More on parameters here.
Variables are just that, variables defined at the top of the template that can be used throughout the template. Handy for specifying things like ip addresses, usernames and other metadata.
You can even include parameters into your variables (to say built a connection string using the user name & password specified via parameters) using built in functions. Learn more about Expressons & Functions & variables.
Here is where we define the actual resources to be deployed such as storage accounts, network interfaces, virtual machines and much more.
In the sample template we are using there are 5 resources being defined for deployment
- A storage account for the OS & Data drives for the VM
1. A public IP address
1. A Virtual Network
1. A Network Interface
1. And finally a Virtual Machine
You could pass in parameters via the command line and perhaps you should for things like passwords, however for everything else it’s good practice to keep them in a parameters file which can be checked into your source control. You could have separate files for different environments such as azuredeploy.prod.parameters.json & azuredeploy.dev.parameters.json.
Edit the file to supply the following
newStorageAccountName: This name must be unique for your subscription and will be used to store the OS & Data disk for your Virtual Machine. Tip: The name MUST be lowercase.
adminUsername: This is the administrator username, which cannot be admin or administrator just FYI
adminPassword: Pretty straight forward ;)

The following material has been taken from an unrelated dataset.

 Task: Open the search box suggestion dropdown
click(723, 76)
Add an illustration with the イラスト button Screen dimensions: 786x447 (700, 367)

dnsNameForPublicIP: This is your globally unique name for your server. Tip: The name MUST be lowercase.
Deploying from PowerShell
Open PowerShell and switch Azure to ARM
- Open a Microsoft Azure PowerShell
- By default the Azure PowerShell is setup for the older “Azure Service Management” commands, to switch it to use the new ARM (Azure Resource Manager) API run the following:
Switch-AzureMode -Name AzureResourceManager
Create a resource group
All ARM template deployments must be deployed into a resource group. You could use an existing one but for this tutorial we’ll create a new one with the name MyNewResourceGroup and in the West US location:
New-AzureResourceGroup -Name MyNewResourceGroup -Location “West US”
Deploy the template
New-AzureResourceGroupDeployment -Name MyExampleDeployment -ResourceGroupName MyNewResourceGroup -TemplateFile azuredeploy.json -TemplateParameterFile azuredeploy.parameters.json
What if it all goes wrong?
You can see the errors by running
Get-AzureResourceGroupLog -ResourceGroup MyNewResourceGroup -Status Failed
Tear it down
All done testing this out? Simply run the following to delete everything in the resource group you just created:
Remove-AzureResourceGroup -Name MyNewResourceGroup
I highly suggest trying out various sample templates as well as this free Microsoft Virtual Academy Course: Building Infrastructure in Azure using Azure Resource Manager.